[A block of data]

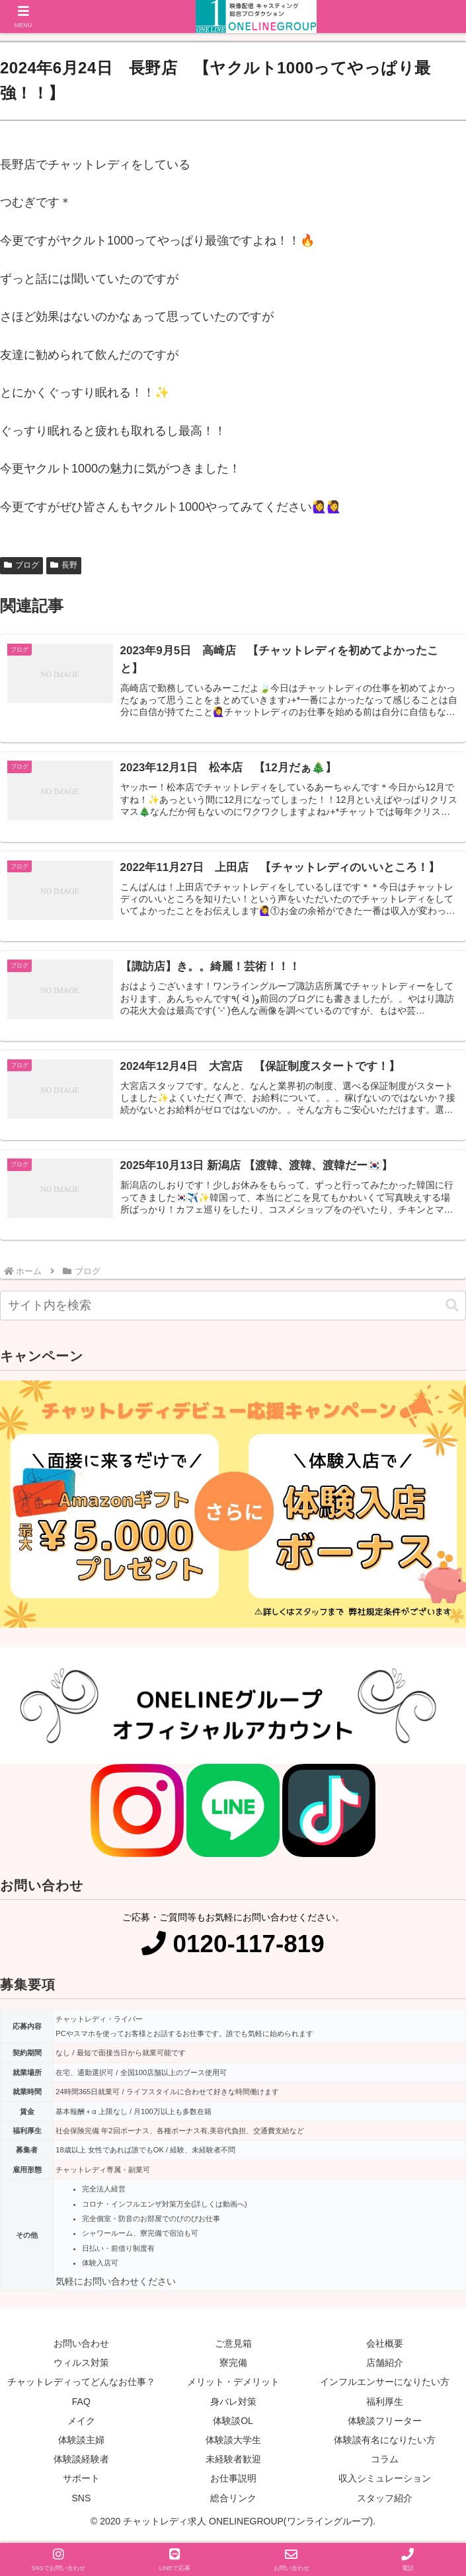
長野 (63, 565)
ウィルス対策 (81, 2366)
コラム (385, 2462)
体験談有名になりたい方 (385, 2443)
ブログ (21, 565)
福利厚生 (384, 2404)
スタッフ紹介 (384, 2500)
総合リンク (233, 2500)
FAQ (81, 2404)
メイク (81, 2423)
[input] (233, 1309)
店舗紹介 (384, 2366)
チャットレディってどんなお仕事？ (81, 2385)
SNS (81, 2500)
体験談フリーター (385, 2423)
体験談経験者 (81, 2462)
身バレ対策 (233, 2404)
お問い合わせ (81, 2346)
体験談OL (233, 2423)
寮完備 (233, 2366)
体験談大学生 (233, 2443)
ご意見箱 (233, 2346)
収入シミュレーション (384, 2481)
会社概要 (384, 2346)
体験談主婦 (81, 2443)
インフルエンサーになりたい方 (384, 2385)
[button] (452, 1308)
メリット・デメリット (233, 2385)
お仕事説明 (233, 2481)
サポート (81, 2481)
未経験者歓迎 (233, 2462)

— Given instruction —
Can you swap every "体験談" in the records for "インタビュー", change nothing else, and leave out the picture?

— Result of the exercise —
長野 (63, 565)
ウィルス対策 (81, 2366)
コラム (385, 2462)
インタビュー有名になりたい方 (385, 2443)
ブログ (21, 565)
福利厚生 (384, 2404)
スタッフ紹介 (384, 2500)
総合リンク (233, 2500)
FAQ (81, 2404)
メイク (81, 2423)
[input] (233, 1309)
店舗紹介 (384, 2366)
チャットレディってどんなお仕事？ (81, 2385)
SNS (81, 2500)
インタビューフリーター (385, 2423)
インタビュー経験者 (81, 2462)
身バレ対策 (233, 2404)
お問い合わせ (81, 2346)
インタビューOL (233, 2423)
寮完備 (233, 2366)
インタビュー大学生 (233, 2443)
ご意見箱 (233, 2346)
収入シミュレーション (384, 2481)
会社概要 (384, 2346)
インタビュー主婦 (81, 2443)
インフルエンサーになりたい方 (384, 2385)
[button] (452, 1308)
メリット・デメリット (233, 2385)
お仕事説明 (233, 2481)
サポート (81, 2481)
未経験者歓迎 (233, 2462)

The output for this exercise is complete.